TRAVAIL DEMANDÉ: Écrivez la suite du texte ci-dessous sur la pièce Seven Jewish Children, en commençant après sa dernière phrase.

PASSAGE FOURNI:

────────────────────

Le théâtre, qui est sans doute l’art le plus humanisant, car il commence et il finit par la présence humaine, avec une rencontre entre des spectateurs et des acteurs vivants, s’est souvent attiré l’ire de gens sombrement déterminés à pérenniser l’invisibilité d’autres qu’eux-mêmes. Cela fait vingt ans que le progressiste pourtant résolu Joe Papp, cédant à la pression, a supprimé les représentations au Public Theater d’une troupe palestinienne invitée, El-Hakawati. Depuis lors, le discours américain autour du conflit israélo-palestinien n’a fait que devenir de plus en plus véhément et polarisé, comme l’a appris le New York Theatre Workshop, voici trois ans de cela, lorsqu’il annonça, pour se rétracter peu après, son projet de présenter la pièce My Name Is Rachel Corrie [Je m’appelle Rachel Corrie, du nom d’une jeune militante américaine tuée délibérément par un bulldozer israélien en train de détruire la maison d’une famille palestinienne, en Cisjordanie , ndt].

Avec le titre qui est le sien, le sujet qui est le sien, la manière de distiller ce matériau qui est la sienne (ce matériau étant une longue histoire, compliquée, sanglante et amère) en quelques simples coups de pinceau, il n’est pas étonnant que la pièce de Churchill ait suscité l’outrage. La réaction hostile à Seven Jewish Children a été amplifiée par le contexte d’une vague effrayante d’antisémitisme en Grande-Bretagne et ailleurs et exacerbée par cette tendance à lire erronément un drame polyphonique et dialectique comme s’il s’agissait d’un tract politique monocorde.

Même parmi ceux qui sont angoissés et horrifiés par la catastrophe de Gaza, et révulsés par l’invective que l’on jette ainsi à la face de Mme Churchill, certains seront vraisemblablement étonnés, pour ne pas dire troublés, par l’assertion abrupte qu’assène cette pièce, à savoir que le conflit israélo-palestinien est un conflit judéo-palestinien. Même ceux qui sont suffisamment familiarisés avec le travail théâtral de Mme Churchill pour reconnaître dans sa pièce Seven Jewish Children une nouvelle manifestation de son virage récemment négocié en direction de la compression poétique – et Beckett a démontré à quel point le minimalisme dramatique pouvait être profond – peuvent être déroutés par la brièveté de la pièce, par le rejet implicite par la dramaturge de l’idée selon laquelle la situation au Moyen-Orient serait « trop compliquée », nécessiterait « trop d’exégèse historique et de points de vue équilibrés pour être explorée de manière responsable autrement que de manière exhaustive ».

────────────────────

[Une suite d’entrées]
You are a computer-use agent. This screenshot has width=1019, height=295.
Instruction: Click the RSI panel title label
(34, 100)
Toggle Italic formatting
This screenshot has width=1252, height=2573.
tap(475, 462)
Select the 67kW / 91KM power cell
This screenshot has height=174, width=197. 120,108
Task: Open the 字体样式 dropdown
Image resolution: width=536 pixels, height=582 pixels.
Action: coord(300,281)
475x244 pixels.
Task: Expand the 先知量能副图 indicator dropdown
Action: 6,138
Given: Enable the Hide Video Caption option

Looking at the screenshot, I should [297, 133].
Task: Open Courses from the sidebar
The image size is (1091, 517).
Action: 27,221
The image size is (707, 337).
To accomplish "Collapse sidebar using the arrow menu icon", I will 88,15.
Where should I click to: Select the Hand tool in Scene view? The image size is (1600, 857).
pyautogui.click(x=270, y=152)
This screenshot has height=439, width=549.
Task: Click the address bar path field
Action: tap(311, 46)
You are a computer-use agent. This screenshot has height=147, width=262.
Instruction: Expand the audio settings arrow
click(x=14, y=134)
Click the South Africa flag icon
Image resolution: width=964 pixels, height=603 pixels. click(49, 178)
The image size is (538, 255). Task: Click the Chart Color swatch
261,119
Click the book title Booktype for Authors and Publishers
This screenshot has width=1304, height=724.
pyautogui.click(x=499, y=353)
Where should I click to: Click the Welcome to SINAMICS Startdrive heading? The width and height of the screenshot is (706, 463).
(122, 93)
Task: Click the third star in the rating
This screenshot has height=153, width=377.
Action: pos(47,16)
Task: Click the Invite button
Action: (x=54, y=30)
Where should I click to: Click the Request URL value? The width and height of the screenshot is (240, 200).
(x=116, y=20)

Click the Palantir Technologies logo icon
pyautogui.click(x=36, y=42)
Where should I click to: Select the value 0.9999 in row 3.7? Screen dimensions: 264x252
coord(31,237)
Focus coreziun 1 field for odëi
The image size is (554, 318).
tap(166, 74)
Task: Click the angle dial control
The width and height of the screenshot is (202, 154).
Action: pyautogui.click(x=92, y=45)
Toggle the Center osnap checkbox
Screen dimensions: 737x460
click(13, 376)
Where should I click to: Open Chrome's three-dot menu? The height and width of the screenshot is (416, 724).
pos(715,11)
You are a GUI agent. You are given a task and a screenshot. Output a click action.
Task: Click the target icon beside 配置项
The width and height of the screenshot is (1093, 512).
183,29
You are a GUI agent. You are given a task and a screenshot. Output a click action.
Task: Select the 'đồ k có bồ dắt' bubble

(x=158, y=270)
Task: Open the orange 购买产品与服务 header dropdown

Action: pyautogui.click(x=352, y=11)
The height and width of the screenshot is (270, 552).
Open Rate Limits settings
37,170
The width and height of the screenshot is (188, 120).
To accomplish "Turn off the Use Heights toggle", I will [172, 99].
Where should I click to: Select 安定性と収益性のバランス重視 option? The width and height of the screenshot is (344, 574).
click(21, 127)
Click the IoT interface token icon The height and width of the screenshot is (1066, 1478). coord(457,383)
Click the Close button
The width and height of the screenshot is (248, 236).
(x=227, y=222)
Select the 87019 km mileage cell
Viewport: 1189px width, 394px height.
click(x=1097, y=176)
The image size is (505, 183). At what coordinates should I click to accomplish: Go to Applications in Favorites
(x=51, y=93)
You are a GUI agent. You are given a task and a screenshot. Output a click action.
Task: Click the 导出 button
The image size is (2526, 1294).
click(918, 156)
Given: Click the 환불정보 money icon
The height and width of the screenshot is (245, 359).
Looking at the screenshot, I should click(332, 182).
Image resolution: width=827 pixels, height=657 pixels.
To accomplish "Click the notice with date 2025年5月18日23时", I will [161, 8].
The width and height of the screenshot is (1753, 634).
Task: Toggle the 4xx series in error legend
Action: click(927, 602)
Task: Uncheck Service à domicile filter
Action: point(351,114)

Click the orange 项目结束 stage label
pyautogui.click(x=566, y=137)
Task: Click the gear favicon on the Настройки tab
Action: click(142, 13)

────────────────────

RÉPONSE:
Il est des passages, en particulier dans un horrible monologue, peu avant la conclusion de la pièce, qui sont terriblement douloureux à vivre, en particulier pour des juifs.

Difficile d’imaginer que l’auteur n’aurait pas visé délibérément l’outrage, qu’elle en ait ou non anticipé la férocité. Cela n’impute à Churchill strictement rien de mesquin ni de sensationnaliste. Les ambitions politiques de sa pièce sont tout aussi importantes que ses ambitions esthétiques. De plus, il serait malhonnête, et ce serait en quelque sorte trahir Seven Jewish Children que d’insister sur une lecture (ou sur une audition) calme, tranquille, libérée des passions volubiles que cette pièce a enflammées. La fureur qui surgit autour de ce conflit, et le silence résigné qui en est l’inévitable concomitant, sont simultanément l’objet et le sujet de la pièce. C’est une incitation à parler et une mise en examen du silence ; dans son contenu, et à travers sa réception inévitablement controversée, cette pièce décrit ce qui peut et ce qui ne peut pas être dit.

Pourquoi cette pièce est-elle (si) courte ? Probablement parce que Churchill veut nous faire sortir à coups de taloches de nos arguments rabâchés, et nous faire regarder en face la crise humaine dans toute son immédiateté. Pas étonnant, qu’il nous en cuise ! La pièce ose réduire la complexité du conflit israélo-palestinien au genre de simplicité piquante des vers de Neruda : « … et, à travers les rues, le sang des enfants coulait avec facilité / comme le sang d’enfants ».

Pourquoi y a-t-il « juifs », dans le titre, et pas « israéliens » ? Parce que tous les enfants autour desquels la pièce tourne sont juifs, mais ils ne sont pas tous israéliens. Et parce que tous les Israéliens ne sont pas juifs ; une importante minorité d’entre eux est arabe. Plus important : parce que la pièce de Churchill s’adresse à la communauté juive mondiale. Notre histoire de diaspora et de persécutions a conduit à la création de l’Etat d’Israël, qui prétend agir au nom de tous les juifs. Nous avons un impact sur la politique de cet Etat. Beaucoup de juifs, dont nous deux [les deux auteurs de cet article, ndt], se sentent profondément en lien avec Israël, et concernés par son destin : c’est nous, que la pièce Seven Jewish Children interpelle.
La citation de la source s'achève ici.